Calories burned jumping rope ranks with other rigorous physical activities, such as running, swimming, cycling, basketball and calisthenics. If you jump rope for 10 minutes, it’s the equivalent of running an eight-minute mile. In addition, it’s a convenient exercise that can be done in just about any space where you can stand up. While you can perform a fat-burning workout with a standard two-legged jump, adding different types of jumps or mixing rope jumping with resistance exercises can boost the intensity as well as hold your interest.
  1. Jump Start Rope Jumping

    • If you’re out of shape, feel uncoordinated using the rope or just beginning a jumping regimen, stick with two-legged skipping to shed the pounds. Also, shadow jumping in which you swing the rope to the side is an effective way to get used to the rhythm of the rope and boost fitness. For example, begin by shadow jumping and then build up to continuous skipping for 30 seconds. In addition, count jumps to improve endurance. Jump for 30 reps, rest for 30 seconds and then do 30 reps swinging the rope backward to complete one set. Aim to complete four to eight sets. When you grow more fit and deft with the rope, perform eight to 10 minutes of two-legged jumps twice daily, which can burn up to 200 calories per session.

    Firm Flab with Harder Moves

    • By cycling through different moves -- single-leg skipping, jogging, jumping jacks and double swings -- in a workout, you can increase the intensity of the exercise, burn more calories, improve coordination and maintain interest in your workouts. For example, a one-legged skipping exercise involves jumping on one leg for two to three reps and the switching to the other leg for two to three reps. Continue skipping on one leg and then the other for eight to 10 minutes. Tack on one minute of two-legged skipping and 30 seconds of jogging in place to complete the set.
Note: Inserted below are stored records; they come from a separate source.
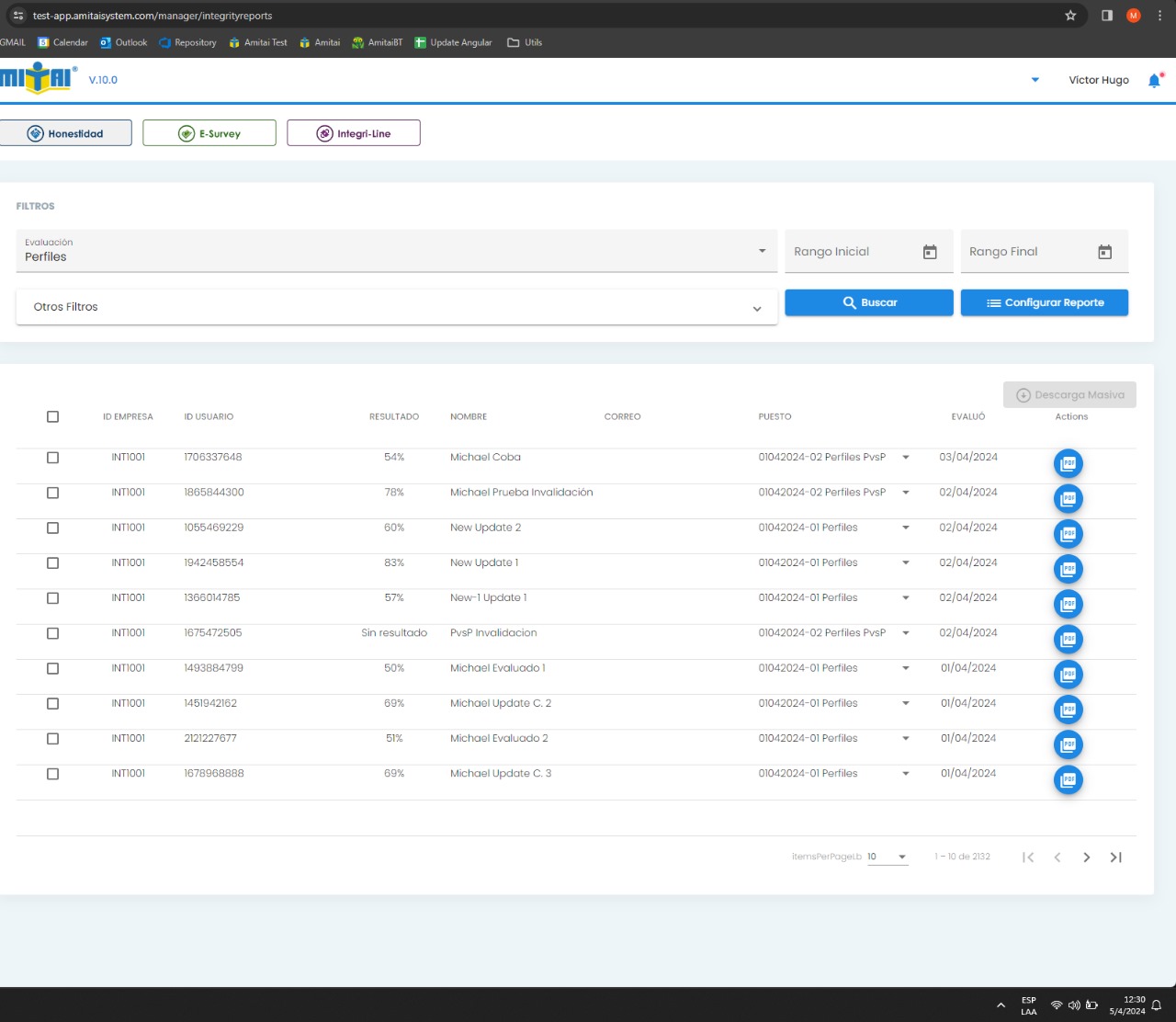Open items per page dropdown
Image resolution: width=1176 pixels, height=1022 pixels.
(x=888, y=857)
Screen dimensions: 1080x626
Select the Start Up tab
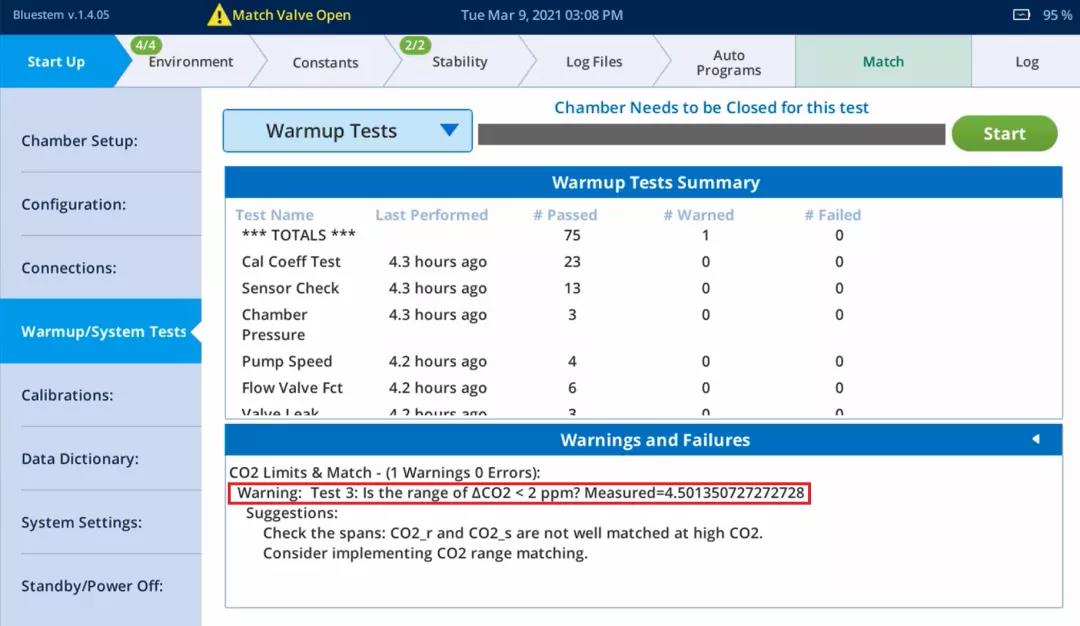coord(56,62)
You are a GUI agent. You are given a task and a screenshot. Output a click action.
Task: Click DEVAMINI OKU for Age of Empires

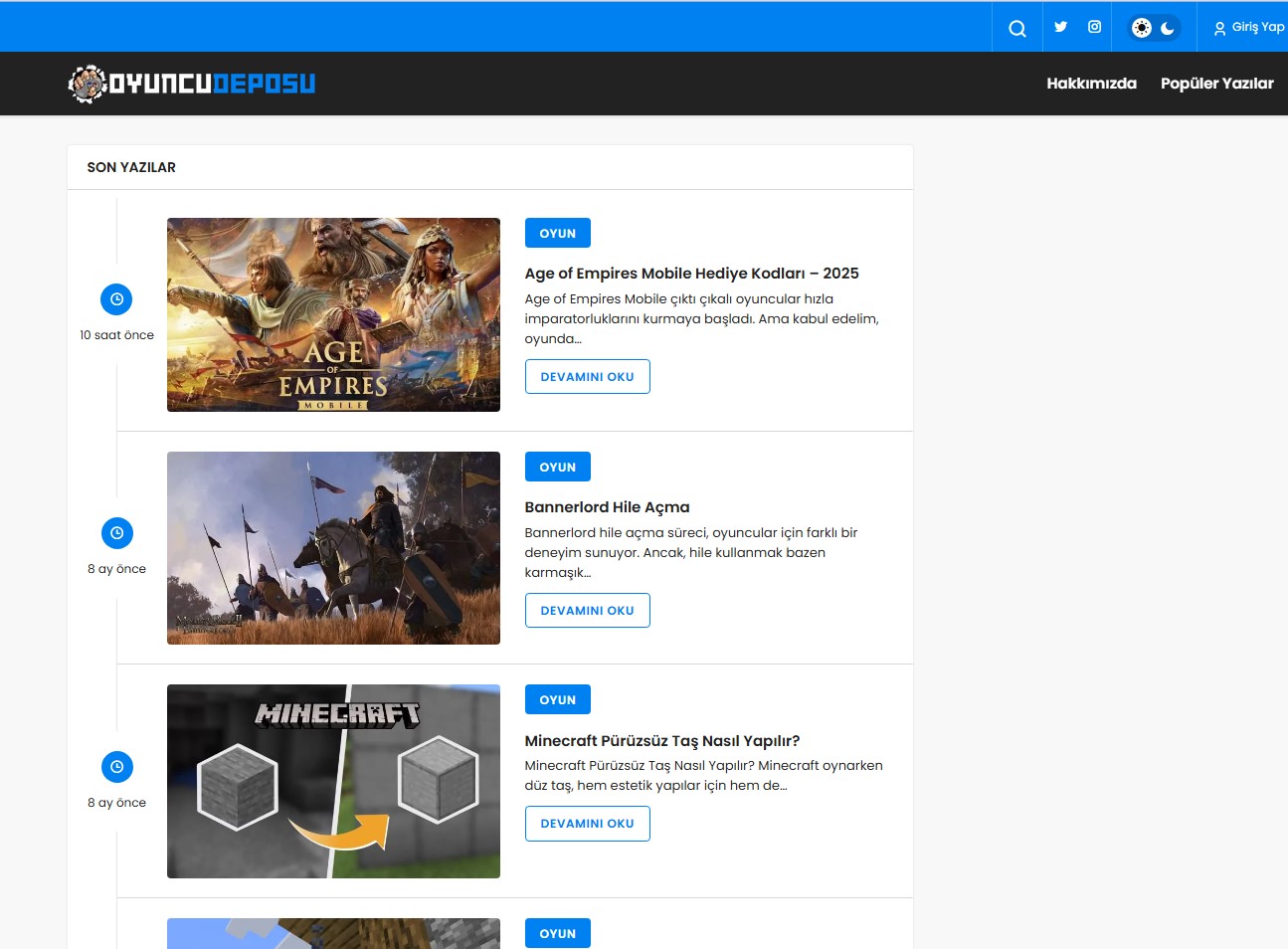click(587, 377)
    Boost Intensity with a Circuit

    • Combine a jump rope workout with calisthenics to burn calories and simultaneously strengthen your body. You can arrange the exercises in a circuit, performing the workout three to five times a week. For example, begin with five minutes of traditional skipping at a steady pace. Next, get down into a plank and hold it for 45 seconds. The third exercise can be one-legged jumps, alternating legs every 30 seconds for two minutes. Then perform two-legged jumps as fast as possible for two minutes. Finish the circuit with the bird dog exercise in which you get down on all fours and lift and extend one arm in front of you and the opposite leg behind you. You trunk and working arm and leg should form a straight line. Perform the circuit twice.

    Hone Form

    • When jumping rope, keep your elbows bent and close to your body. Instead of moving your arms in large circles, flick your wrists in small circles. Jump only high enough to clear the rope, landing softly on the balls of your feet. When you were a kid, you may have added a little skip between jumps. Avoid that extra movement, which puts unnecessary stress on your ankle and knee joints. Swing the rope faster, executing one hop per turn. While rope-jumping is not as hard on your joints as jogging, perform your workout on a cushioned surface, such as grass, a basketball court or a non-shag carpeted floor.